Depuis qu’il a acheté sa BMW 6 en 2008, Pourmohseni Hadi n’aurait rencontré que des problèmes techniques. Ayant acheté son véhicule en Italie, il s’est tout naturellement tourné vers les ateliers du même pays. Ces derniers ont affirmé ne déceler aucun soucis ; un avis contesté par des experts mandaté suite à une plainte déposée par Pourmohsedi Hadi. La procédure engagée devrait prendre 7 à 10 ans selon le propriétaire, si tant est que BMW Munich et BMW Italie arrive à se mettre d’accord sur qui des deux doit endosser la responsabilité. Un jeu qui a fini par exaspérer le propriétaire. Par ce geste, il a voulu porter un message fort et peut-être tenter d’évacuer un peu ses nerfs. Il a déclaré à un magazine allemand se sentir beaucoup mieux après… et avoir la ferme intention de recommencer. Postée il y a 4 jours, la vidéo de la destruction a déjà été regardée 1 440 944 fois.

 

Fracasser sa voiture, apparemment, l'acte se banalise. En début d’année, en Chine, un homme aurait détruit sa Maserati d’une valeur de 325 000 euros à l’ouverture du salon de l’auto à Qingtao.

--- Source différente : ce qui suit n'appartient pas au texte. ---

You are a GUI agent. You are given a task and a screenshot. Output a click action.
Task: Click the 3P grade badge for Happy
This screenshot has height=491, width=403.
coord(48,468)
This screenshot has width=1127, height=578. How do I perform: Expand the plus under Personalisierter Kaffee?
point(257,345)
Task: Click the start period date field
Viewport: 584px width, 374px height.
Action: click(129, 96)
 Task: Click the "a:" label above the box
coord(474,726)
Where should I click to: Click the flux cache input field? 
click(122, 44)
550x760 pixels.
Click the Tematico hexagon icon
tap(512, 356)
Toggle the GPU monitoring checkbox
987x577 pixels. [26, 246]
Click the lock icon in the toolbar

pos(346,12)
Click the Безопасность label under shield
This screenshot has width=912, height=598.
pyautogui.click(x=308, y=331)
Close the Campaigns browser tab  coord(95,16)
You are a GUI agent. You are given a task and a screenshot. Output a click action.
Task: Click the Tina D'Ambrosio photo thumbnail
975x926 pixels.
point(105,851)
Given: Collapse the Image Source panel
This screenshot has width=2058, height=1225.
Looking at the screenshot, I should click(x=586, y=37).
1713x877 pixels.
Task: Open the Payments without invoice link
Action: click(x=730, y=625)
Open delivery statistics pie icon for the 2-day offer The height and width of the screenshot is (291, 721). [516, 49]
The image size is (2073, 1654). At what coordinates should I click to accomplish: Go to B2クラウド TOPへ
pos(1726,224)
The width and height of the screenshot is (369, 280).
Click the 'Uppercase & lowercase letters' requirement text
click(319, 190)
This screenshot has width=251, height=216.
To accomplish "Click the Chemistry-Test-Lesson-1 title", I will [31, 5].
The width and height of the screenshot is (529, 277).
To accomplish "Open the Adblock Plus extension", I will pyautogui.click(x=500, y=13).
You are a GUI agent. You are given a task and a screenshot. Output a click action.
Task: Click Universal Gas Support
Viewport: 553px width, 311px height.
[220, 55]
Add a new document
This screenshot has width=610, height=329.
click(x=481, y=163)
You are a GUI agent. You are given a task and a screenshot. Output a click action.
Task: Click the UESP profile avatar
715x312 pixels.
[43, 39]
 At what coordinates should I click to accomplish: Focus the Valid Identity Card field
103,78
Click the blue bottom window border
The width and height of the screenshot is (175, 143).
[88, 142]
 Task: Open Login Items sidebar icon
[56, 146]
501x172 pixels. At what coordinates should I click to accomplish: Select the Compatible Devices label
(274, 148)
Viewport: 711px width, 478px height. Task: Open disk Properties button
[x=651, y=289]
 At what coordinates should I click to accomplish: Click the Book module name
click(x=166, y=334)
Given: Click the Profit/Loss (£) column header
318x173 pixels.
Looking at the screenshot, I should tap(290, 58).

Selon le journal chinois Qingdao Morning Post, le propriétaire chinois, après avoir amené sa voiture chez le concessionnaire pour réparation, a dû payer des pièces d'occasion au prix de neuves. Et comme si cela ne suffisait pas, le garage aurait rayé la carrosserie mais négligeait de régler un problème de portière. Accompagné de quatres hommes, il a donc décidé de réagir en précisant : « J'espère que les fabricants étrangers de voitures de luxe ont bien compris que les consommateurs chinois étaient en droit d'attendre des services proportionnés à la marque ». En 2011, un homme d'affaire de la même ville de Qingdao aurait également détruit sa Lamborghini (380 000 euros) à cause d'une série de pannes non réparées.